**Given task**: Rewrite the material from the line with "Image resolution: width=157, height=1386." to the line with "Sælg båd (57, 767)", putting "Find" in place of "Locate" and keeping everything else the same. Give only those lines.

**Extracted data**:
START
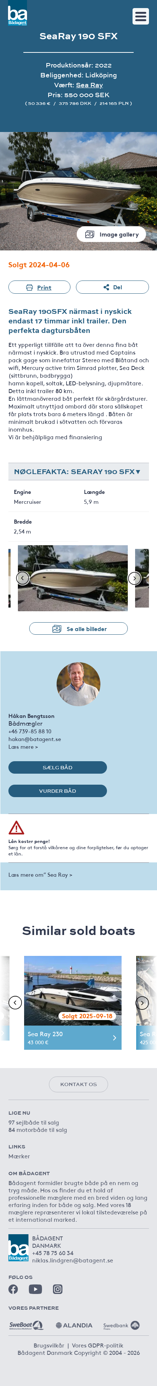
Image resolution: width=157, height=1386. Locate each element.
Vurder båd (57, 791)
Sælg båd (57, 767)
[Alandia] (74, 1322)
END
START
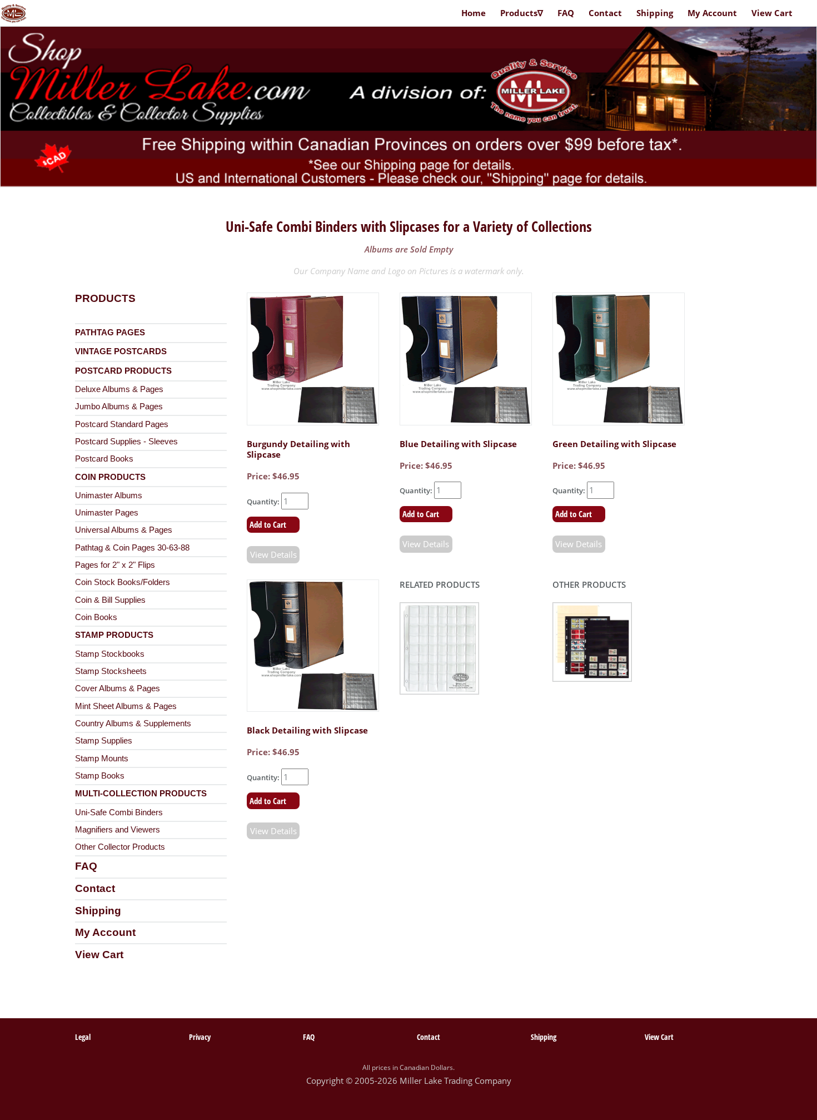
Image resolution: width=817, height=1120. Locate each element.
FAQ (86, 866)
END
START
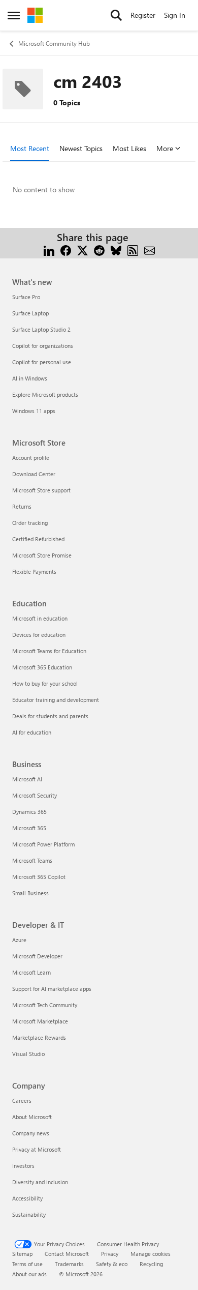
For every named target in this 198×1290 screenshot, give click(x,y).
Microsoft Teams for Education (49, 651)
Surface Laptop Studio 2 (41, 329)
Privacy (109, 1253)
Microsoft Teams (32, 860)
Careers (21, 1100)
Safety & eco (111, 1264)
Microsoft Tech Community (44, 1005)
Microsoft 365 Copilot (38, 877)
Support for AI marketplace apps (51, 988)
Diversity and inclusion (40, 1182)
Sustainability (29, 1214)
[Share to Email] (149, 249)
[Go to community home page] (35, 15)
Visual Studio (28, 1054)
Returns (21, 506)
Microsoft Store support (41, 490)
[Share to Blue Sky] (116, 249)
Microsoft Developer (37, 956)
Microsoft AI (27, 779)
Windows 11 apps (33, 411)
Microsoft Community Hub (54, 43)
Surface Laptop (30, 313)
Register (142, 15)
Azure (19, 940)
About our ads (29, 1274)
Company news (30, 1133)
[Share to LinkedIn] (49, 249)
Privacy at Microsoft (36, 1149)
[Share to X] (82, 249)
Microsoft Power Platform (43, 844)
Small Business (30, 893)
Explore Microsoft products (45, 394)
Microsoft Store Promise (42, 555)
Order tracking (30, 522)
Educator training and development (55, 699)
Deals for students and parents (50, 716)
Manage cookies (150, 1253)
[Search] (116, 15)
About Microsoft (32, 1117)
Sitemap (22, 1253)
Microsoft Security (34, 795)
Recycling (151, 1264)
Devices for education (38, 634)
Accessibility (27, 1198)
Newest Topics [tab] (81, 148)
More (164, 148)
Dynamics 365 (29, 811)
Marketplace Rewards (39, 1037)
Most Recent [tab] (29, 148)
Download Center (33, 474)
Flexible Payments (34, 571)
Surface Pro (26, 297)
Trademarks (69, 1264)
END
**Exercise output**:
Image resolution: width=157, height=1386. Find each element.
Vurder båd (57, 791)
Sælg båd (57, 767)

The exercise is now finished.